One of the important features with decoupled producers and consumers is that messages can be read on demand and at a consumer’s pace. Kafka provides the ability to replay events that enables fallback scenarios in fast data stacks with NoETL approach. This is possible because messages are persisted in Kafka for a configurable period of time whether they have been consumed or not.
Positions of a consumer in the partition are saved in the cluster but the consumer is responsible for changing this position (offset). At any given time, the consumer can decide to replay all the events in a partition. Partitioning itself provides a great way to scale on multiple nodes but one partition must fit on a single node. Topics on the other hand are partitioned and can span multiple nodes. Messages are consumed in two different ways. The first one is queue where we have a pool of consumers and each message is consumed by one of them. The second one is publish-subscribe where messages are being broadcasted to all of the consumers.
Kafka provides a couple of important guarantees. Message ordering is preserved based on a producer and consumers see these messages in the same sequence as they were produced. Replication is defined by replication factor and there is a fault tolerance for up to N-1 server failures. Kafka can guarantee “at least once” delivery semantics per partition.
When looking at the performance, Kafka can sustain 1mil of messages produced per second on just a couple of nodes keeping the durability and ordered partitioning of data. This performance is considered high and only the top few companies have higher requirements than this.

**SOURCE EXCERPT:**
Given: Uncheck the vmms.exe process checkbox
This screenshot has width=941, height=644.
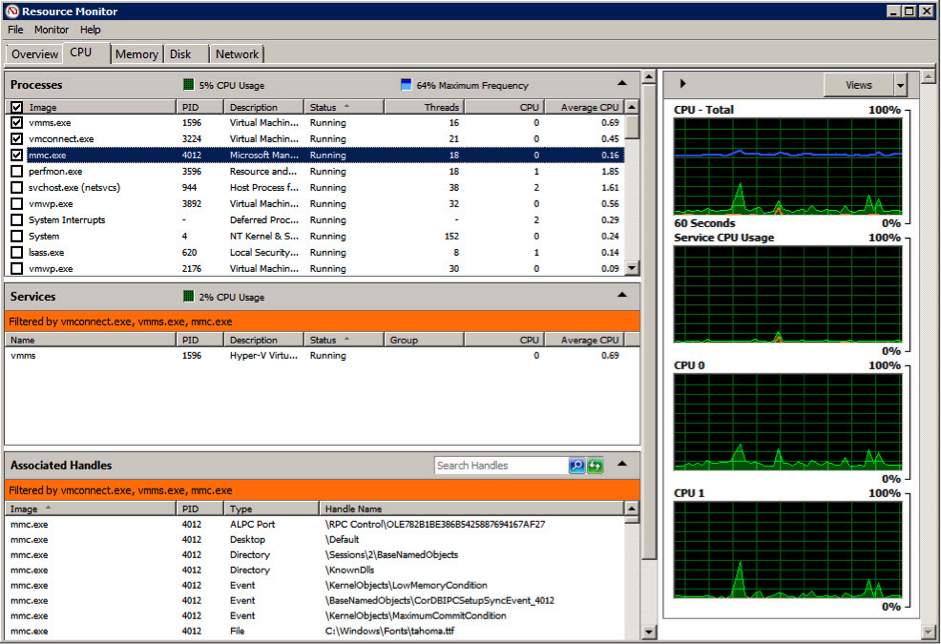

**WHAT YOU WILL DO:**
A: In the Kafka excerpt, what delivery guarantee does Kafka provide per partition?
B: Continue the Kafka excerpt past its final sentence.

**RESULTS OF THE EXERCISE:**
A: Kafka guarantees "at least once" delivery semantics per partition.

B:
One of the down-sides is complexity as in any other distributed system. Kafka requires Zookeeper to run in order to keep nodes in sync. I’m not a fan of single point of failure spots in distributed systems, like Zookeeper is, especially when we introduce additional complexity in order to solve single instance problems but then again rely on something like Zookeeper to keep things running.
Being distributed, Kafka has failover mechanisms where if master node is down, one of the existing nodes is automatically voted and promoted into master. Scalability is one of the key features and this is where Kafka excels and with a fault tolerance of RF-1 (Replication Factor) nodes it is a great choice for the backbone of data intensive system. When opting for Kafka keep in mind that there aren’t many drivers outside the JVM stack at this point and that you need to run a cluster of nodes in order to benefit from fault tolerant replication. If you need to push large messages or if simplicity and ease of use is what you are after you should consider some of the lightweight brokers, but if you need reliability and performance at scale and are pushing large amounts of data through your system then Kafka is the perfect choice.